### DATA SECTION

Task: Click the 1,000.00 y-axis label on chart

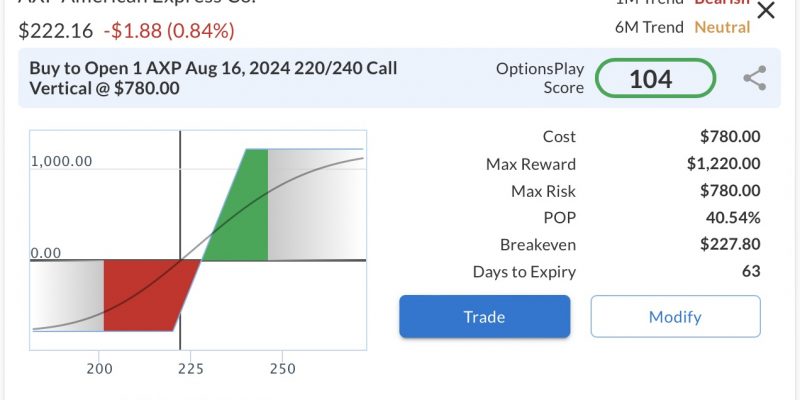Action: [x=62, y=161]
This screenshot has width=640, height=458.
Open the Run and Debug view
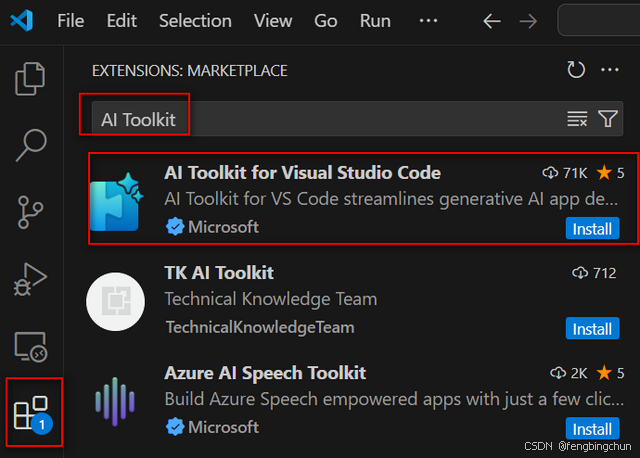click(30, 279)
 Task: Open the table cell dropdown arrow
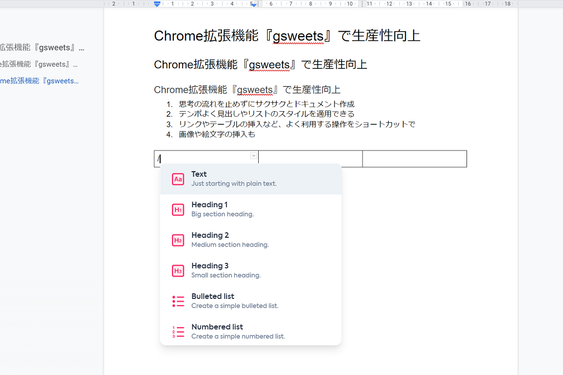coord(253,156)
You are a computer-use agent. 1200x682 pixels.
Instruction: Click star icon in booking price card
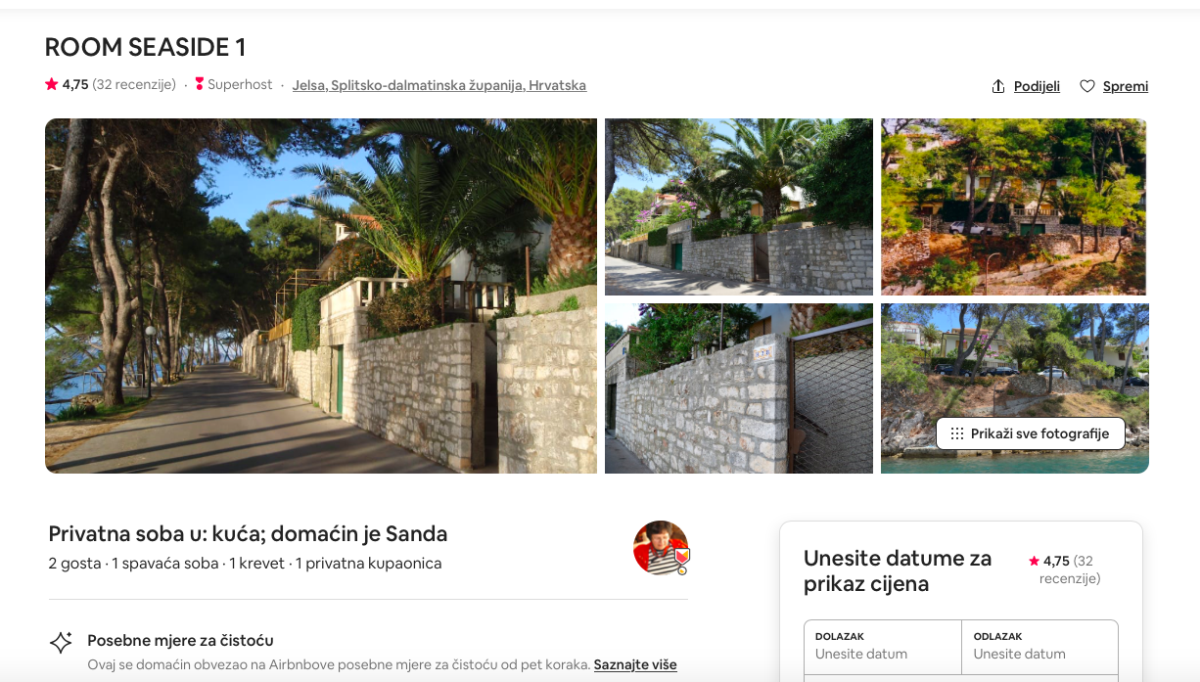coord(1034,561)
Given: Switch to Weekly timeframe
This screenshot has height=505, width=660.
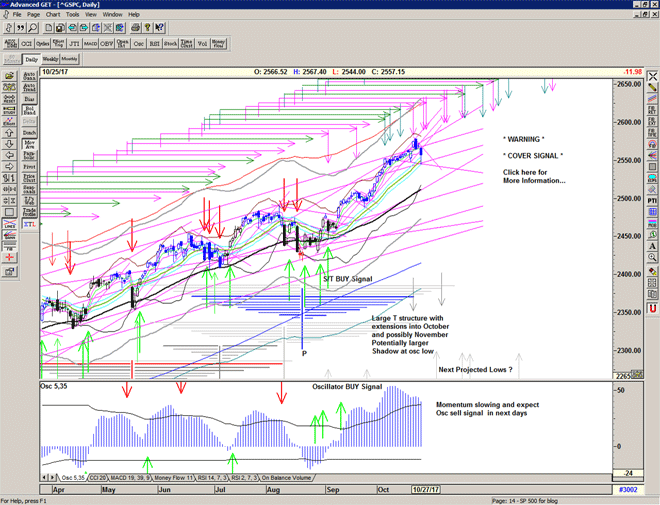Looking at the screenshot, I should tap(49, 60).
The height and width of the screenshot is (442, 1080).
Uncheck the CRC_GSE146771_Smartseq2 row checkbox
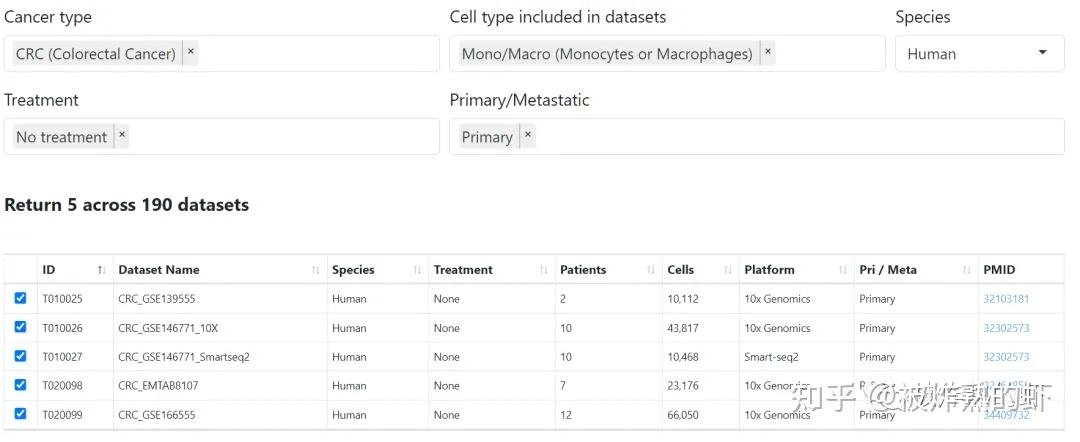coord(20,356)
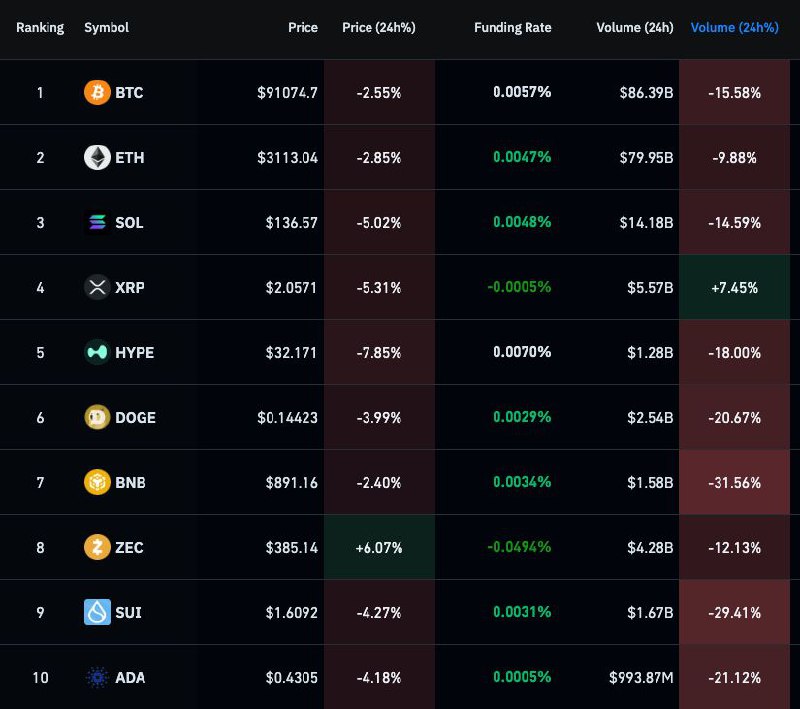Viewport: 800px width, 709px height.
Task: Click the Bitcoin coin icon
Action: 97,93
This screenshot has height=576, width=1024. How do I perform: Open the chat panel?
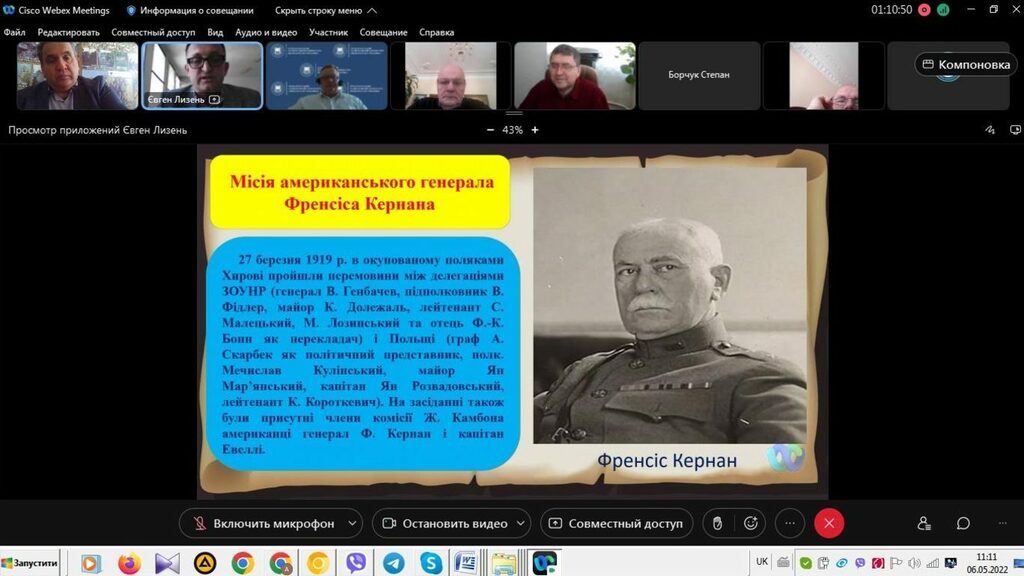click(x=963, y=523)
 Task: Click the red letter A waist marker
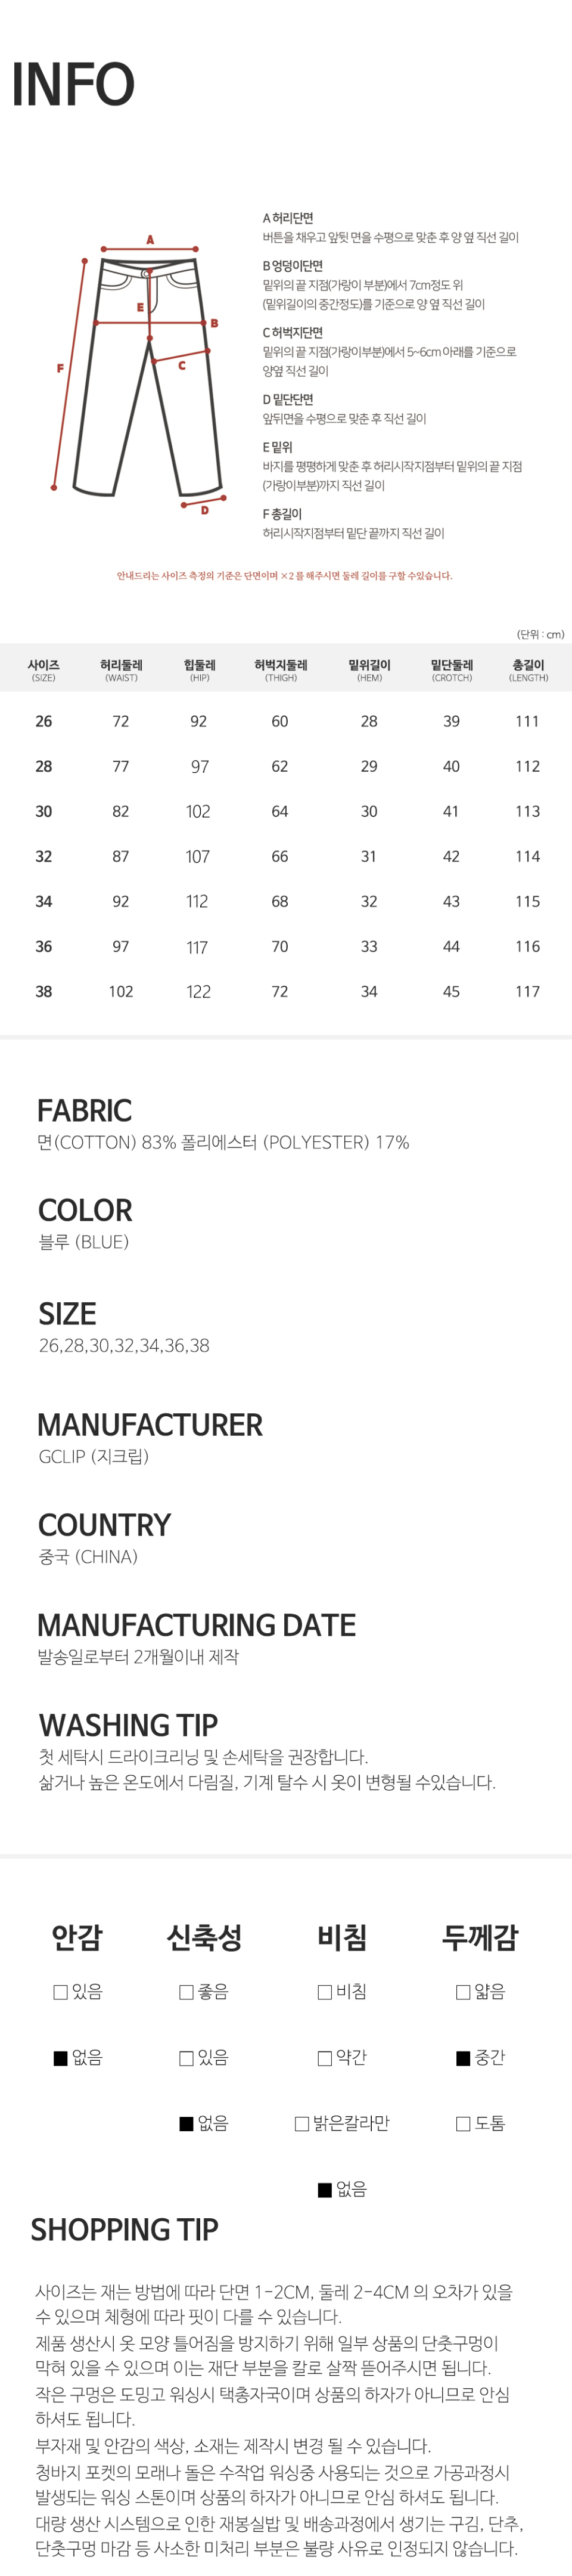tap(150, 240)
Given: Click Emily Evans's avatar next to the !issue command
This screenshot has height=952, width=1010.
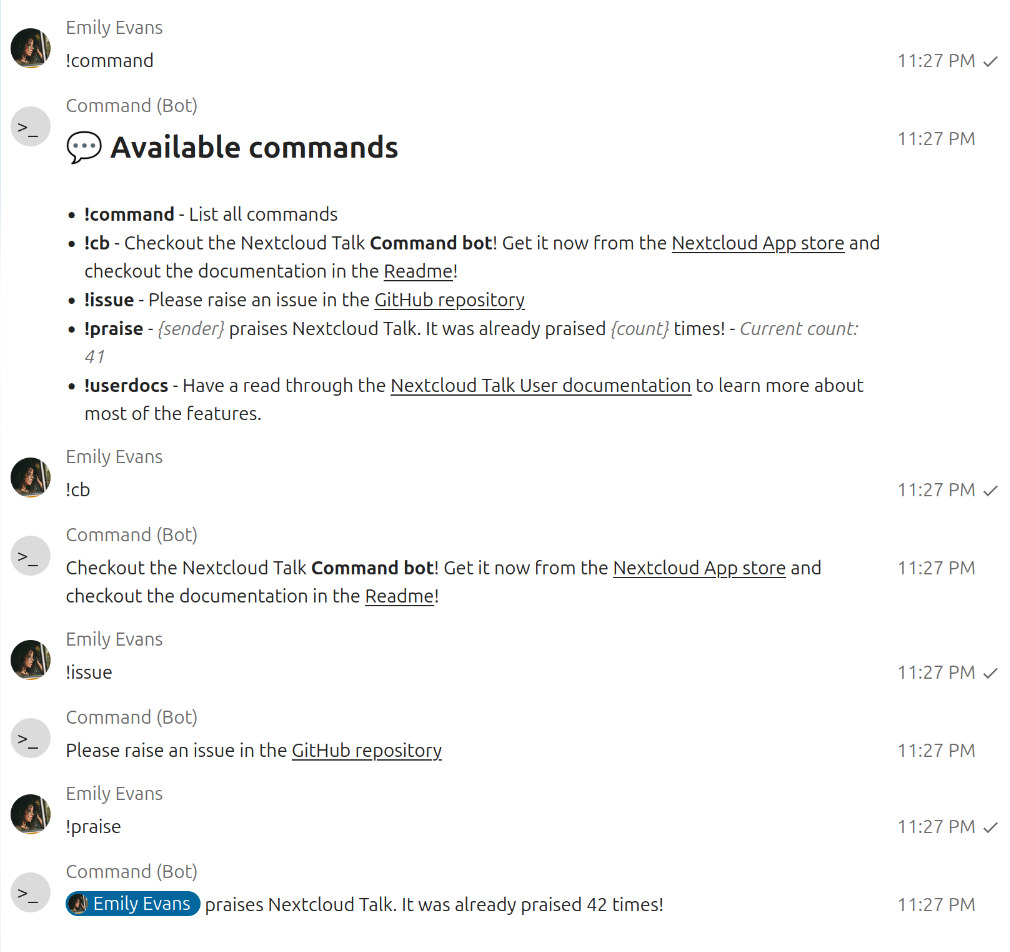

######

● **ACTIVITY**
Everything in the listing above except the pictures should be duplicated exactly.

● **SOLUTION TO THIS EXERCISE**
Task: Click the 1,000.00 y-axis label on chart

Action: [x=62, y=161]
This screenshot has width=640, height=458.
Open the Run and Debug view
click(30, 279)
 Task: Open the table cell dropdown arrow
coord(253,156)
You are a computer-use agent. 1200x682 pixels.
Instruction: Click star icon in booking price card
coord(1034,561)
Given: Switch to Weekly timeframe
This screenshot has height=505, width=660.
Looking at the screenshot, I should tap(49, 60).
The height and width of the screenshot is (442, 1080).
Uncheck the CRC_GSE146771_Smartseq2 row checkbox
coord(20,356)
Viewport: 800px width, 709px height.
Task: Click the Bitcoin coin icon
Action: 97,93
This screenshot has height=576, width=1024. How do I perform: Open the chat panel?
click(x=963, y=523)
 Task: Click the red letter A waist marker
tap(150, 240)
Given: Click Emily Evans's avatar next to the !issue command
This screenshot has height=952, width=1010.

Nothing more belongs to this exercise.